AM – Num mundo de incerteza, temos de nos preparar para a novidade, para percursos alternativos, saberes diferenciados. Todos os dias surgem profissões que jamais imaginámos. O paradigma é “aprender a aprender”. Sem preconceitos e com vontade, permanente, de desconstruir e estudar sempre. Num Agrupamento com a dimensão do nosso temos a preocupação da escassez de Assistentes Operacionais – sentimos necessidade de mais pessoas, para um acompanhamento de proximidade e de uma gestão adequada de recursos humanos. Os alunos com necessidades educativas (recordamos o número: 190) exigem mais assistentes operacionais dedicados. Não basta fazer a lei – é imperioso ser consequente e dar às escolas os recursos necessários.

 

JA – Que mensagem deixaria a quem procura o Agrupamento para estudar?

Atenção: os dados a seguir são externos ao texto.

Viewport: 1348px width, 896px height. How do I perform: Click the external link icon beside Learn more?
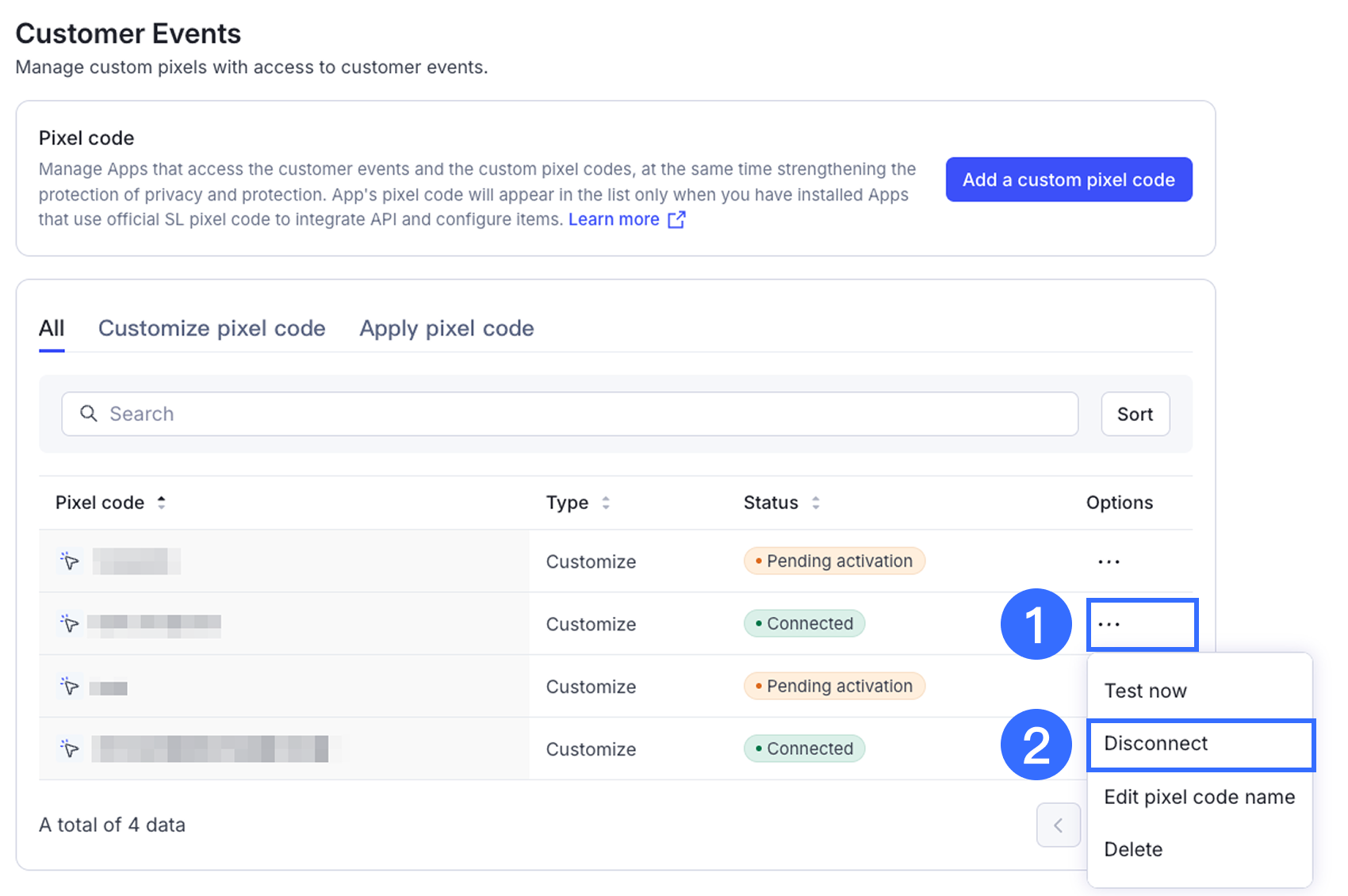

AM – Os motivos já foram, sobejamente, abordados. Não obstante, citamos, de forma sucinta, que o nosso Agrupamento tem um cuidado, já demonstrado, com a sustentabilidade, educa e constrói na diversidade, defende inúmeras causas solidárias, o respeito mútuo, a tolerância, a cidadania e a participação, a disciplina, a autonomia, o empenho, a responsabilidade e a integridade, a curiosidade, a reflexão e a inovação, o pensamento crítico e criativo, a excelência e a exigência. Para um melhor entendimento, fará sentido analisar o nosso Projeto Educativo. E, sem prejuízo dessa leitura, deixamos os nossos princípios – perfil de base humanista, que cultivamos: Educar ensinando para a consecução efetiva das aprendizagens; Incluir e integrar como requisito de educação; Contribuir para o desenvolvimento sustentável; Educar ensinando com coerência e flexibilidade; Agir com adaptabilidade e ousadia; Garantir as condições de estabilidade relacional e psicoemocional; Valorizar o saber, a inovação, a exigência; Promover a reflexividade; Fomentar a solidariedade e cooperação; Promover o intercâmbio em contexto europeu.

 

O Agrupamento de Escolas de Anadia tem 19 Estabelecimentos de Ensino, 149 turmas, 328 Docentes e alberga um total de 2824 alunos. Estes alunos distribuem-se por: Educação Pré-Escolar, 326 alunos; 1.º CEB, 829 alunos; 2.º CEB, 407 alunos; 3.º CEB, 649 alunos; Ensino Secundário, 386 alunos; Cursos Educação Formação, 20 alunos; Ensino Profissional, 207 alunos.

Existem 190 alunos com Necessidades Educativas, 53 alunos a frequentar Português Língua Não Materna e 35 alunos com Português Língua de Acolhimento. Com Currículo Específico Individual têm 11 alunos.

Alunos estrangeiros no Agrupamento de Escolas de Anadia são 537, oriundos de 34 nacionalidades diferentes.

O Centro Qualifica, nos dados relativos a julho de 2022, tem os seguintes formandos: para certificação/qualificação de nível básico, 302; para certificação/qualificação de nível secundário, 374; para certificação profissional/formação, 378 perfazendo um total de 1054 formandos.

Portanto, na sua globalidade, o Agrupamento de Escolas de Anadia compreende 3878 alunos/formandos. Relativamente ao ano anterior regista-se um aumento.